WORK INSTRUCTION 1:
Answer these questions from the mold remediation text:
(a) What equipment should be run to capture airborne mold spores, and for how long?
(b) What does the text say mold cannot be cleaned with?
(c) What should remediators wear while working?
WORK INSTRUCTION 2: Extend the mold remediation text, picking up after its final sentence.

SUPPLIED TEXT:
So now you’ve received some type of elevated testing, whether from your home or body, and you’re now looking to remediate. What do you look for in a remediator and how do you know they are doing it the RIGHT way?
First, if you hired a reputable mold inspector, they should be able to recommend a plan of remediation based on their findings. It may include fixing a pipe issue and replacing affected drywall. Or it may involve removing carpet and cleaning the ductwork and coils of your HVAC systems. Proper remediation will look different depending on the source of your mold problem. But here are some things you’ll want to ensure:
- Areas that need to be remediated (like drywall replacement) should be contained (enclosed) with negative air pressure. Ask the remediation company if this is how they remove mold
- The containment plastic needs to be a minimum thickness. It should be at least 6 millimeters
- Air scrubbers should be run to capture airborne mold spores while they are remediating and AFTER the remediation is done for a few days
- Ask the remediators how they clean mold on surfaces. Mold cannot be cleaned with bleach. You can ask what products they use and look them up to see what the general consensus is on them
- Remediators should be wearing respirators, disposable gloves and paper overalls. They should also wear eye protection. These things should be taken off and disposed of properly so that they do not contaminate more of your home
- Infected drywall, flooring, and other contaminated materials should be disposed of properly and should not be dragged loosely throughout the house or to the door.

DATA SECTION:
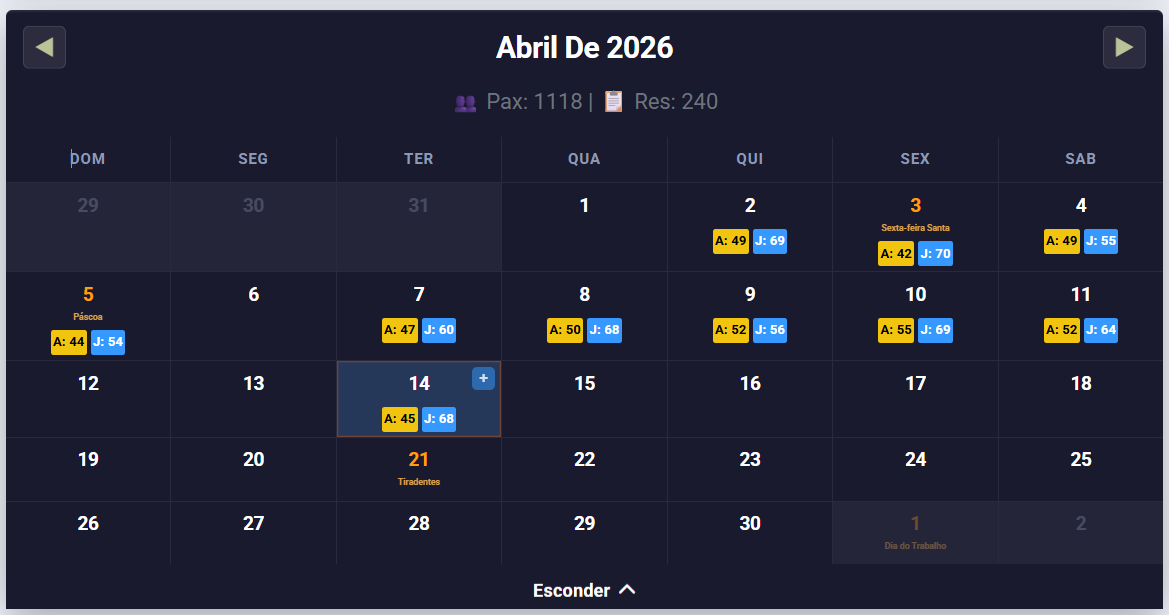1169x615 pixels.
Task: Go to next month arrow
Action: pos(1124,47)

...

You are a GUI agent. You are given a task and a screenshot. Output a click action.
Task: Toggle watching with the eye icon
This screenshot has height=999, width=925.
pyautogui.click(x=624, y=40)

OUTPUT 1:
(a) Air scrubbers, run during the remediation and for a few days after it is done.
(b) Bleach.
(c) Respirators, disposable gloves, paper overalls and eye protection.

OUTPUT 2:
What other things can I use in my home to minimize mold spore circulation and to help kill mycotoxins?
There are a lot of products on the market that are easily accessible and can help you make your home safer. Here are a few:
- Air Filters – there are several very pricey filters available, some with ozone and some without. They are IQ AIR, Molekule, Austin Air, and Alen Air. You want an air purifier to have True HEPA and possibly a carbon filter. You also want them to capture 99% of airborne particles down to 0.3 microns. Less expensive options include the Germ Guardian (we have this one which noticeably freshens the air in the room) and the SilverOnyx which has most of the bells and whistles for much less.
- Homebiotic – This is a product which is basically like a probiotic for inside your home. It can be sprayed on surfaces of all types including curtains, carpet, linens and hard surfaces. It was partially developed by Dave Asprey and can be found HERE.
- EC3 – This brand of products has multiple items including a laundry additive and a candle. You can also get a home fogger to help with airborne spores and mycotoxins. They also have a mold spray HERE.
- Topical Cleaners – This one HERE is good for cleaning up visible mold topically. Remember that if you have mold on an interior wall, there is a good chance that there is mold BEHIND the wall so you want to be very cautious in ONLY cleaning topically. This is why proper mold investigation is important. However, if you have growth on surface areas like concrete blocks or tile, this can be very useful.
- Foggers – I have used foggers in the past, I do not recall the brand and plan to do so again in this house, but do not currently have one to recommend since I have not used on here yet. I will update this when I do with the results.